* What to produce
Write the data out again exactly, with no pictures.

== == ==

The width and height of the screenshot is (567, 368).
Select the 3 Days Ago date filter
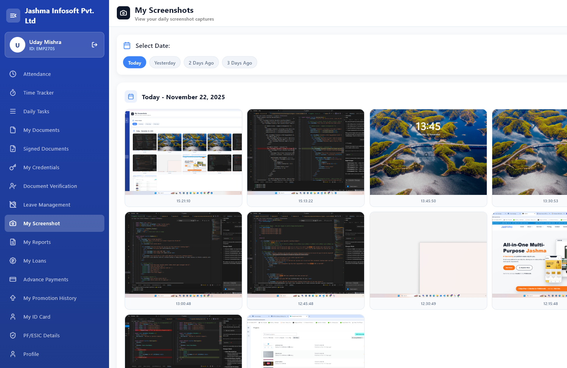tap(239, 62)
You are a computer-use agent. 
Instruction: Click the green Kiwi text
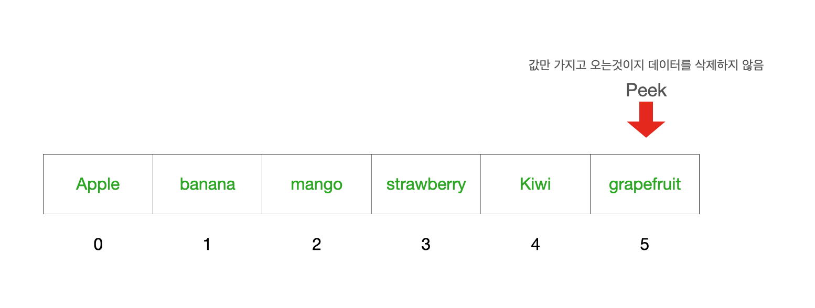[535, 184]
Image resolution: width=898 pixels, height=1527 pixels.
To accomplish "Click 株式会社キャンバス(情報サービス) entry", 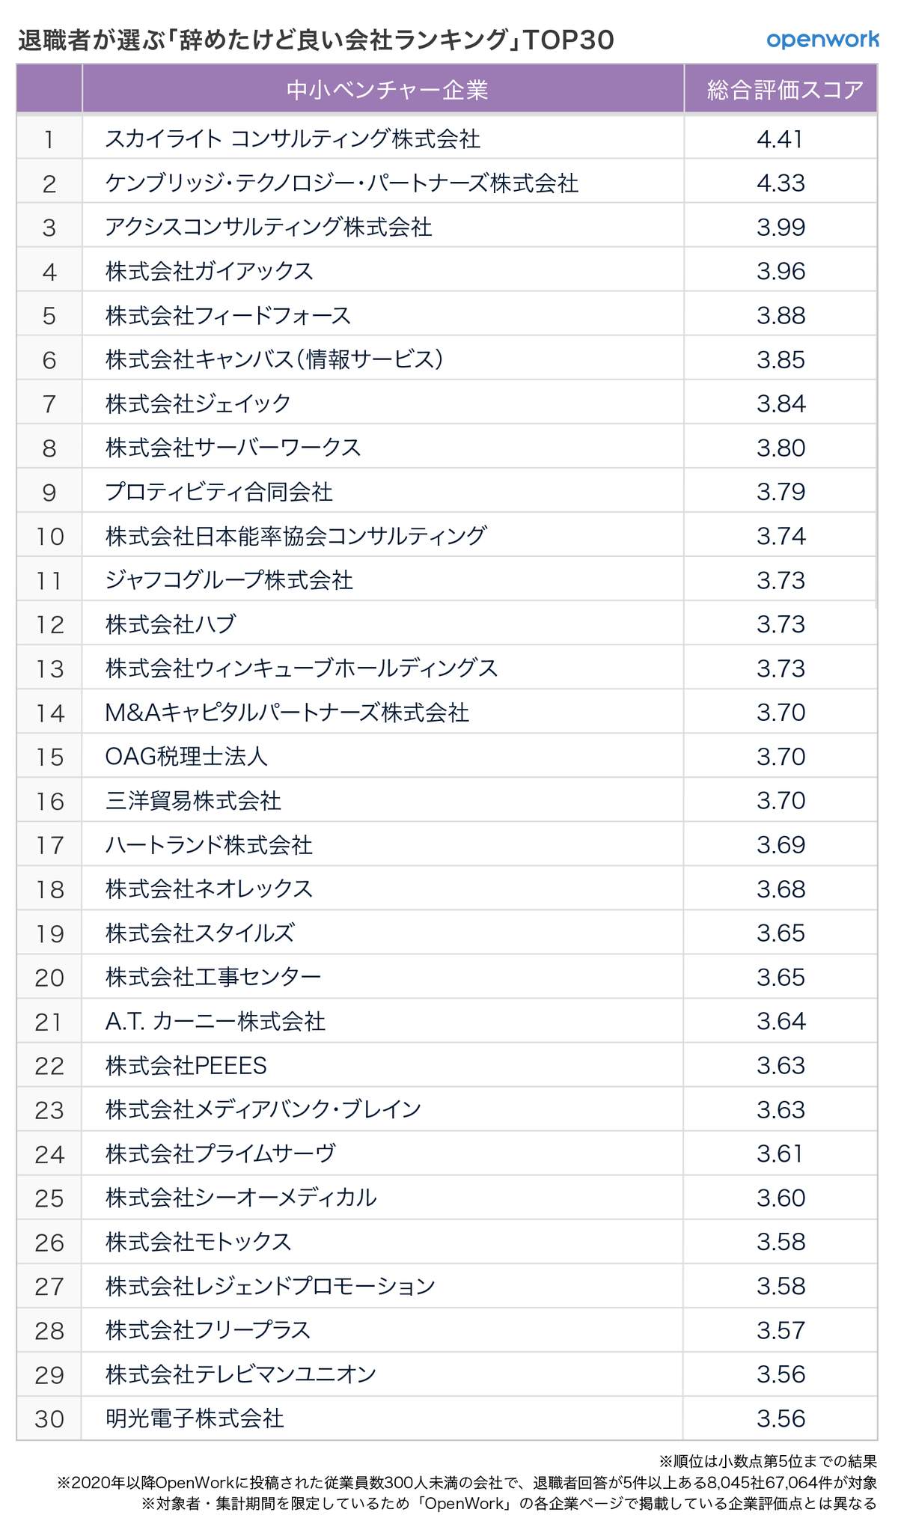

== == ==

* Result of the exercise
The width and height of the screenshot is (567, 368).
Select the 3 Days Ago date filter
tap(239, 62)
You are a computer-use agent. 
Instruction: Click the green Kiwi text
[535, 184]
Image resolution: width=898 pixels, height=1527 pixels.
To accomplish "Click 株式会社キャンバス(情報サービス) entry", 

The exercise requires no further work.